DSM looks unlikely to grow its operating profit this year after reporting lacklustre second-quarter results on the back of weaker demand for its products and a strong US dollar.
Group sales in the second quarter fell 5 per cent to €1.36 billion, with a 2 per cent decline in volumes offset by price hikes. However, currency effects took 6 per cent off the total, according to the company. Operating profit fell 17 per cent to €85 million, just about in line with analysts' expectations.
DSM's Life Sciences division, which includes its pharmaceuticals and anti-infectives businesses as well as food specialities, bakery ingredients and fine chemicals, saw sales decline 12 per cent to €491 million in the quarter, with operating profit down 22 per cent to €46million.

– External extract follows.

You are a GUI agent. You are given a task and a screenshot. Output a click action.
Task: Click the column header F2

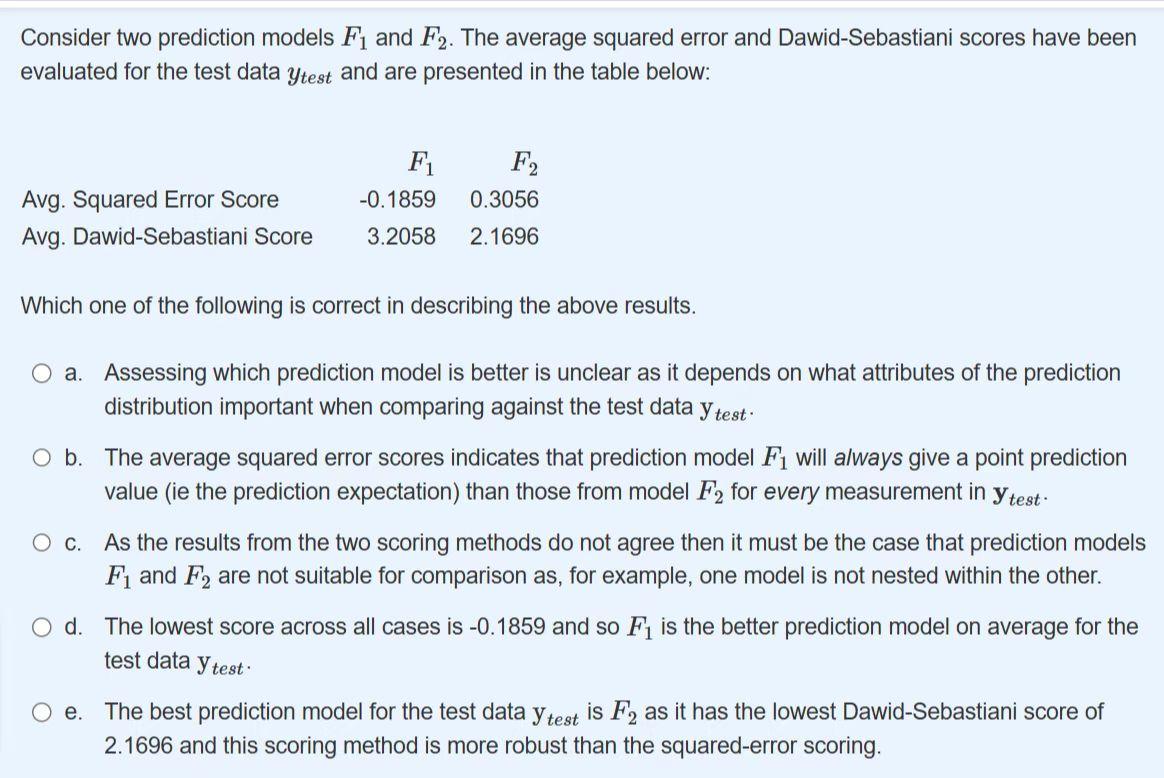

The pharmaceuticals business suffered as a result of delayed introductions of new products and, partly as a result, of a reduction in the amount of outsourcing work for pharmaceutical clients. However, DSM said that the operating result was approximately break-even, and an improvement on the first quarter of this year.
For anti-infectives, operating profit was higher than in the second quarter of 2002, due mainly to a good performance by DSM's clavulanic acid range, but showed a decline on the first quarter of 2003.
Only DSM's Industrial Chemicals operations managed to post a higher operating profit for the quarter, and the Performance Materials division was hit by weak demand from the auto and electronics industries.
Unfortunately, the company was unable to raise hopes that the outlook for the firm would improve going forward, noting that "the pressure on sales volumes and margins that began at the end of the second quarter appears to be making itself even more strongly in the third quarter."
Third quarter operating profit is likely to be well down year-on-year, said DSM, although it is expecting something of a recovery in the final quarter of 2003, helped by the acquisition of Roche's Vitamins & Fine Chemicals division.
Meanwhile, the restructuring effort set in motion at the end of the first quarter is gaining pace. DSM said this will now include the shutdown of some production capacity at DSM Pharmaceutical Products and DSM Elastomers, as well as improvements to the supply chain, and will bring the total number of job cuts to 600 and raise operating profits by €75 million a year, realised within two years.
In its first-quarter statement, DSM had said that around 100 jobs would be lost.